_DIRECTIONS FOR THIS TASK_
Reproduce everything from the line containing "Screen dimensions: 1568x706" down to the line containing "point(693,197)", swapping "Start patching" for "Resume patching" and leaving the rest unchanged.

_ROWS_
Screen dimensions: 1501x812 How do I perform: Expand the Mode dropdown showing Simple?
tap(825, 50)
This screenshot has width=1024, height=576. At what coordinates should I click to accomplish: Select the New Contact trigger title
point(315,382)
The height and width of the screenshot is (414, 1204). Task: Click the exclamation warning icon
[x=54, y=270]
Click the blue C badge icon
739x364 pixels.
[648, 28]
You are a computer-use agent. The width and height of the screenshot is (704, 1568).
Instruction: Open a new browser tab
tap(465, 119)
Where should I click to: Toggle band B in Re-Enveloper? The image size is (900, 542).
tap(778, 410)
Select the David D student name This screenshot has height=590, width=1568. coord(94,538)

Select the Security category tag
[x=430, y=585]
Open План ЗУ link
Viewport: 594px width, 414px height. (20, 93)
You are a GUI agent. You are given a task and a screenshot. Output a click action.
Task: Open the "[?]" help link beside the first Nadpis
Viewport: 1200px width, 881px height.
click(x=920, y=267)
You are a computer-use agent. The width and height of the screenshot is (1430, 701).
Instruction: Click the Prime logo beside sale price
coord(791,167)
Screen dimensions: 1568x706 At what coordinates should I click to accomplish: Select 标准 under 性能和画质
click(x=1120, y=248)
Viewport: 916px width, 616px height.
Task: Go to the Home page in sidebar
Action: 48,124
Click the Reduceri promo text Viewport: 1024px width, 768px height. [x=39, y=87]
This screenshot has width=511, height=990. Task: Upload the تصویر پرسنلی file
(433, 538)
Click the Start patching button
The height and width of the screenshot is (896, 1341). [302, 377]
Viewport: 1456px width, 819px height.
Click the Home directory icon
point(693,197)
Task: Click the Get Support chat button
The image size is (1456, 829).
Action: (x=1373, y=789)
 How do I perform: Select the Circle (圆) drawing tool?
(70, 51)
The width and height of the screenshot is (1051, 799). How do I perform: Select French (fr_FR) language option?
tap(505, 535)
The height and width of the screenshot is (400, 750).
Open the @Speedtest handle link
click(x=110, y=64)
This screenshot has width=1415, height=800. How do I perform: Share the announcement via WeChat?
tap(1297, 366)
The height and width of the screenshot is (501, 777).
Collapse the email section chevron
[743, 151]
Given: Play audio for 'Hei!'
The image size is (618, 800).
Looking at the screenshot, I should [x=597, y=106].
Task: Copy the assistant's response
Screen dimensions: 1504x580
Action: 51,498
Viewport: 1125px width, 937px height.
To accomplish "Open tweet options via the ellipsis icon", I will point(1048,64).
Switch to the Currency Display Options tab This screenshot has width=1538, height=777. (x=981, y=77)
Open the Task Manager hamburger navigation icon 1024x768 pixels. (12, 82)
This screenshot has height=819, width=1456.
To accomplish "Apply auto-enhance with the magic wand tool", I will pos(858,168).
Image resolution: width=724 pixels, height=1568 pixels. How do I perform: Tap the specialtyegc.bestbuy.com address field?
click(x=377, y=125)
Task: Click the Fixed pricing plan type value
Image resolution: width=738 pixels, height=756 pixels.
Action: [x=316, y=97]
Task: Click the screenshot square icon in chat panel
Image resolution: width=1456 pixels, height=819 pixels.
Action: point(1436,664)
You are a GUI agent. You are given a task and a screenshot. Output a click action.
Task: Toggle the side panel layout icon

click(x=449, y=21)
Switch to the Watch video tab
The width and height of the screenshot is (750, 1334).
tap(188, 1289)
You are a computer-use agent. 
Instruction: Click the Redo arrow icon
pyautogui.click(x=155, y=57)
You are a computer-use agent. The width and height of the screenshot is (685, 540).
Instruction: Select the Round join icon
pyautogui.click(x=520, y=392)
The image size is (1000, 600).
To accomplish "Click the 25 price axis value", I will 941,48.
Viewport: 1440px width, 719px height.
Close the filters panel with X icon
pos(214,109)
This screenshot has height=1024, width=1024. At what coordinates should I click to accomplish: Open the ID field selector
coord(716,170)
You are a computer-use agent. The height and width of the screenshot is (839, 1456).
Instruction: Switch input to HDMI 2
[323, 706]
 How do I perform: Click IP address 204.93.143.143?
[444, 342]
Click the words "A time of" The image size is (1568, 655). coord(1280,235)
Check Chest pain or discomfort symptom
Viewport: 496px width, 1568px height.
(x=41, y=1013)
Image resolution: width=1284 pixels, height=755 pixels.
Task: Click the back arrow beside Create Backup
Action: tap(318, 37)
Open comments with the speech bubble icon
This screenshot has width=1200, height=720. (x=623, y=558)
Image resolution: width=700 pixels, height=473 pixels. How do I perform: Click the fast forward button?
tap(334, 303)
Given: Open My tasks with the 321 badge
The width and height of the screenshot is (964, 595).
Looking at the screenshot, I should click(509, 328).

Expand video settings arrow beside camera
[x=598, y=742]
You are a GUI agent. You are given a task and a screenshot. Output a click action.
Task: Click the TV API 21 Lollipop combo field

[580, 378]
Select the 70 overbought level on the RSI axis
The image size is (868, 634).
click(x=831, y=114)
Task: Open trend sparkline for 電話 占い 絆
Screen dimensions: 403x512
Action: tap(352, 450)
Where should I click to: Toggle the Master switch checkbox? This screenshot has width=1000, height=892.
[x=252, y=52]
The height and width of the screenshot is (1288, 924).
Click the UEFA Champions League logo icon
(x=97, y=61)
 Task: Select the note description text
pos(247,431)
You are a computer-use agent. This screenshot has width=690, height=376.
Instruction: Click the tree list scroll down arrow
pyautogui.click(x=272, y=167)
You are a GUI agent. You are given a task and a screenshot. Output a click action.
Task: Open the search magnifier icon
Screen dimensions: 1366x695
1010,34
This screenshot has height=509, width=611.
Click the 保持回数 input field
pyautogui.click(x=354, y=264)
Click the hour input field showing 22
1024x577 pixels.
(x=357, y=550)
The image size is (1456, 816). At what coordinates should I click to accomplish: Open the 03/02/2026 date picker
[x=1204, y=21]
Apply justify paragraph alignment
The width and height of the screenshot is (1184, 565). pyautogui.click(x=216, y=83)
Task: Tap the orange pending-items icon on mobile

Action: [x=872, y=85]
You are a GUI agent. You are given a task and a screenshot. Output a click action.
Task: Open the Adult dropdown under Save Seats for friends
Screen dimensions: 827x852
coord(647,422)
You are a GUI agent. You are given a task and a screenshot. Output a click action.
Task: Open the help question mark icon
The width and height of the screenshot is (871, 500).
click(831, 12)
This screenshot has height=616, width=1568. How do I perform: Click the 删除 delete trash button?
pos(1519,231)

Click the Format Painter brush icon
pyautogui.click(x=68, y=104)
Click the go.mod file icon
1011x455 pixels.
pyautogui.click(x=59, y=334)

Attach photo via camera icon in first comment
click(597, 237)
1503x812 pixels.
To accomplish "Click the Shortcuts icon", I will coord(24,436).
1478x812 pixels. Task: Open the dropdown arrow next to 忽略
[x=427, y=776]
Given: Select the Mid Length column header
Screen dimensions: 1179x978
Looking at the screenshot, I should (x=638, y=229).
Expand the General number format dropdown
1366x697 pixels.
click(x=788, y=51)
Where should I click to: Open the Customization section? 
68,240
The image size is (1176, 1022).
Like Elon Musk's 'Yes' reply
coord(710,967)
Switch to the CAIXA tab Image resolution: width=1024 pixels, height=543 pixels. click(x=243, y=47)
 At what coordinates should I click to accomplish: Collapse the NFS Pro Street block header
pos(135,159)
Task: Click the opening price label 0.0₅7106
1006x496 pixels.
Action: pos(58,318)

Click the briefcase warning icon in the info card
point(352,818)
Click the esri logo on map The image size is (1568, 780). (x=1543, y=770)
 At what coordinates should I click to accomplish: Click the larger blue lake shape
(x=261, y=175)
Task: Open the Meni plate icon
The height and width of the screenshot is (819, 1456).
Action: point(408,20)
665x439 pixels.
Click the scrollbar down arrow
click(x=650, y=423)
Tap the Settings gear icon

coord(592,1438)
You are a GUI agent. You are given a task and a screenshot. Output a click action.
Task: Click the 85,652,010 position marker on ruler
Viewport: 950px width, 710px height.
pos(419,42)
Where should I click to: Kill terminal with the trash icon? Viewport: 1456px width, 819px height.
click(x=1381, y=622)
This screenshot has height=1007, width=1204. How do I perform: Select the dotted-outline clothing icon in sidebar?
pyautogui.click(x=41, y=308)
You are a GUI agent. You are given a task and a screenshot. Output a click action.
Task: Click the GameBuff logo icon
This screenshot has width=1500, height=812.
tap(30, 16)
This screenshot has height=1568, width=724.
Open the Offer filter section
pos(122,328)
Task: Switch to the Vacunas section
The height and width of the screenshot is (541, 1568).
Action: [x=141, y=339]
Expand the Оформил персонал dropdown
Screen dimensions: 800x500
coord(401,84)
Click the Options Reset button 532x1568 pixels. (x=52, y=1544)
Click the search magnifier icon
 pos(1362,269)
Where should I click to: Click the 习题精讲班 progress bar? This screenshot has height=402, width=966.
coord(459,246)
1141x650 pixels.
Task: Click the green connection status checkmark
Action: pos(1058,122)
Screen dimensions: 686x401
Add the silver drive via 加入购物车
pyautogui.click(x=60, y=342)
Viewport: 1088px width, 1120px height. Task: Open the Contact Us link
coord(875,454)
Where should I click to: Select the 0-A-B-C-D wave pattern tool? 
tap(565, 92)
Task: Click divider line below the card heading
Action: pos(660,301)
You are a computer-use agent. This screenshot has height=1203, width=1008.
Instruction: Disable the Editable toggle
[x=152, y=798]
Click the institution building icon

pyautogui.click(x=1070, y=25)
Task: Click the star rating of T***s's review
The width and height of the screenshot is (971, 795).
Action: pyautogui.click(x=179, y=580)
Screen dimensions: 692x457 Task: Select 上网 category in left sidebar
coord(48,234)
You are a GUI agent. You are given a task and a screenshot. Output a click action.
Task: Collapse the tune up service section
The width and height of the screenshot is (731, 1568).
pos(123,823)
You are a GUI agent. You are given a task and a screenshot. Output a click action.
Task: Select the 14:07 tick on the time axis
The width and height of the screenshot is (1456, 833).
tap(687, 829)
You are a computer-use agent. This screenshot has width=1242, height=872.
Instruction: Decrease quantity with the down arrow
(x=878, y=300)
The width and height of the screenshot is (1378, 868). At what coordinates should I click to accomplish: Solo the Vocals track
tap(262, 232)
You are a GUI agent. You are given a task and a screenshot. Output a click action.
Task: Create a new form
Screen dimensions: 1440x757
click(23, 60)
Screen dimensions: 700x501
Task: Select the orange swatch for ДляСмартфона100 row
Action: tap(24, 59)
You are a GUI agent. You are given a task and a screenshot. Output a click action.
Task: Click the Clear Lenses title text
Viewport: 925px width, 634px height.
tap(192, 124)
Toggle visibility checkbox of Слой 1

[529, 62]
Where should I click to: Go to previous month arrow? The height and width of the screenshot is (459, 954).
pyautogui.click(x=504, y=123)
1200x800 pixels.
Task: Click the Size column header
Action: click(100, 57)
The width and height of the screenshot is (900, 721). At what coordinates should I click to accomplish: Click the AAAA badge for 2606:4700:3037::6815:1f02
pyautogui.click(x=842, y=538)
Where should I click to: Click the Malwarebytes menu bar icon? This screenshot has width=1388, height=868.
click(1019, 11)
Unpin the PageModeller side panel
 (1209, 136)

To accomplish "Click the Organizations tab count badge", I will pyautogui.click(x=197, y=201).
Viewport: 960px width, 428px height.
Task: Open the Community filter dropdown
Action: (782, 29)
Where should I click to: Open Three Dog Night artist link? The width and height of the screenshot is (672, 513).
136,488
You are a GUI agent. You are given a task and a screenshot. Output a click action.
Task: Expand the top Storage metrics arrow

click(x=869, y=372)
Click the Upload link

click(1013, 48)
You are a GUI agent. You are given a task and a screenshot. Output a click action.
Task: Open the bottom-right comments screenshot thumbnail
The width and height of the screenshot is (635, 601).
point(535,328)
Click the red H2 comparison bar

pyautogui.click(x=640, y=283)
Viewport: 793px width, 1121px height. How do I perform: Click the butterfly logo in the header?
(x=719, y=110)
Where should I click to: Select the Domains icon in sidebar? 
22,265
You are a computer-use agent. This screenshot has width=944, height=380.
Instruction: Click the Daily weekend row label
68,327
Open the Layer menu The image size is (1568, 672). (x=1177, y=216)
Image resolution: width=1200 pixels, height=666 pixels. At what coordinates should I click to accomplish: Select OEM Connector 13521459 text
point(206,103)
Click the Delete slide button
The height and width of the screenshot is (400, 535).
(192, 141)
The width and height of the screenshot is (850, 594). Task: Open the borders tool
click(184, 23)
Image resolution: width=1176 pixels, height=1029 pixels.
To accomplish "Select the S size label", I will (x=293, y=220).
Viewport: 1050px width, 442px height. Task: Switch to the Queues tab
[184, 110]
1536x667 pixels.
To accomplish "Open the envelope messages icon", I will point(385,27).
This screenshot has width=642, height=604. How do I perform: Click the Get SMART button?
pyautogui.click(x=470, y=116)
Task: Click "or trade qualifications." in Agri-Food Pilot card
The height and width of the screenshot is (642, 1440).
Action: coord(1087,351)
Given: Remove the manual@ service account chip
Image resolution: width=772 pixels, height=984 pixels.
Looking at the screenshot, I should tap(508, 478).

_ANSWER TO THE PROBLEM_
Screen dimensions: 1568x706 At what coordinates should I click to accomplish: Select 标准 under 性能和画质
click(x=1120, y=248)
Viewport: 916px width, 616px height.
Task: Go to the Home page in sidebar
Action: 48,124
Click the Reduceri promo text Viewport: 1024px width, 768px height. [x=39, y=87]
This screenshot has width=511, height=990. Task: Upload the تصویر پرسنلی file
(433, 538)
Click the Resume patching button
The height and width of the screenshot is (896, 1341). [302, 377]
Viewport: 1456px width, 819px height.
Click the Home directory icon
point(693,197)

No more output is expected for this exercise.